この度、金窓会会長を仰せつかった昭和54年金属工学科卒業の藤野と申します。どうぞよろしくお願い致します。

私が卒業したときの金窓会会長は今井勇之進先生。卒業生へのはなむけの言葉は「タダ酒を飲むな」でした。他の大学でも卒業生に同じ言葉を贈っている先生がいらっしゃることを後で知りました。2年後大学院修士課程を経て、当時の新日鉄(現新日鉄住金)に入社。約1週間の本社集合研修、さらには製鉄所での3交代現場研修の期間「タダ酒」は延々と続きます。同期入社の中にはこんな「タダ酒」ばかり飲んで良いのだろうかとこぼすものもいます。しかし先輩社員から、「タダ酒」は今のうち、会社はしっかり元を取るから心配するなと言われます。研修後職場に配属され、いよいよ「タダ酒」の大きなツケを払うことになります。

製鉄所では独身寮に入寮、通勤は車が便利です。ということで、職場配属後まず自動車を購入します。新入社員には手元のキャッシュはなく、ローンを組みます。独身寮は昼の弁当を含め三食付き、食事には困りません。寮の売店や近所の飲み屋もツケをすることができ、ここから「ツケ酒」が始まります。給料日には、車のローンは天引きされ、売店と飲み屋のツケを払うと手元にはわずかなキャッシュしか残りません。「ツケ酒」の日々は、自転車操業の日々でした。近所の飲み屋には、入社同期、先輩、後輩と職場の異なる社員が集います。そこはコミュニケーションの場、数多くの情報を入手することができます。「ツケ酒」で、お金では買うことのできない貴重な時間を過ごすことができました。

「タダ酒を飲むな」の言葉には、過剰な接待を受けてはならないとか、自分の稼ぎに応じた酒を飲めという、意味が込められています。言い換えれば人間、己の身の丈にあった生活を送ることが肝心ということでしょうか。入社後40年近く経ち、今は「タダ酒」を新入社員に振舞う立場になり、「タダより高いものはない」の教訓を教えています。「タダ酒」、「ツケ酒」もひとつの社会人教育の過程と考えればよいと思います。

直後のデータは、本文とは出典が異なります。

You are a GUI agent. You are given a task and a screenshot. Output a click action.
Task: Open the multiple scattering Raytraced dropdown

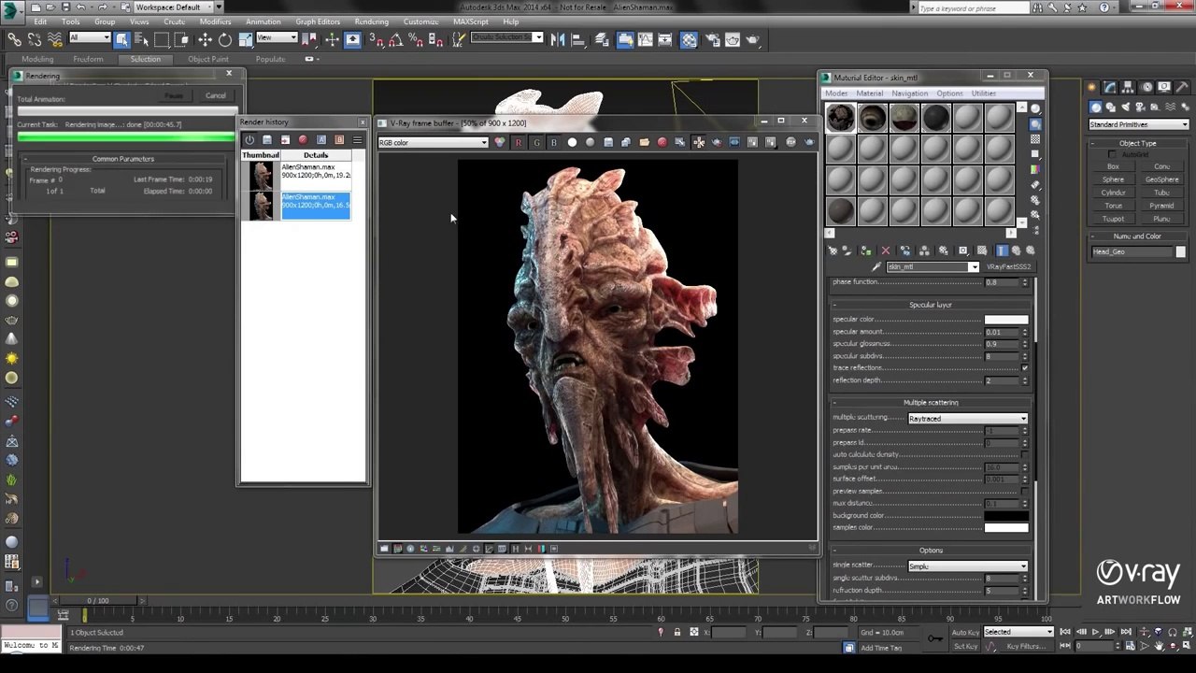coord(967,419)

我が金窓会は、年1回の総会と懇親会で毎年100名の参加者を目指しています。残念なことに例年は70程度の規模です。大学側、企業側も幅広い年齢層が集うせっかくの機会です。卒業年次の同窓会や、異業種交流など同窓生のコミュニケーションの場に活用いただければ、当方としては幸いです。「タダ酒」でもなく、「ツケ酒」でもない金窓会での「ツドイ酒」を継続していきたいと存じます。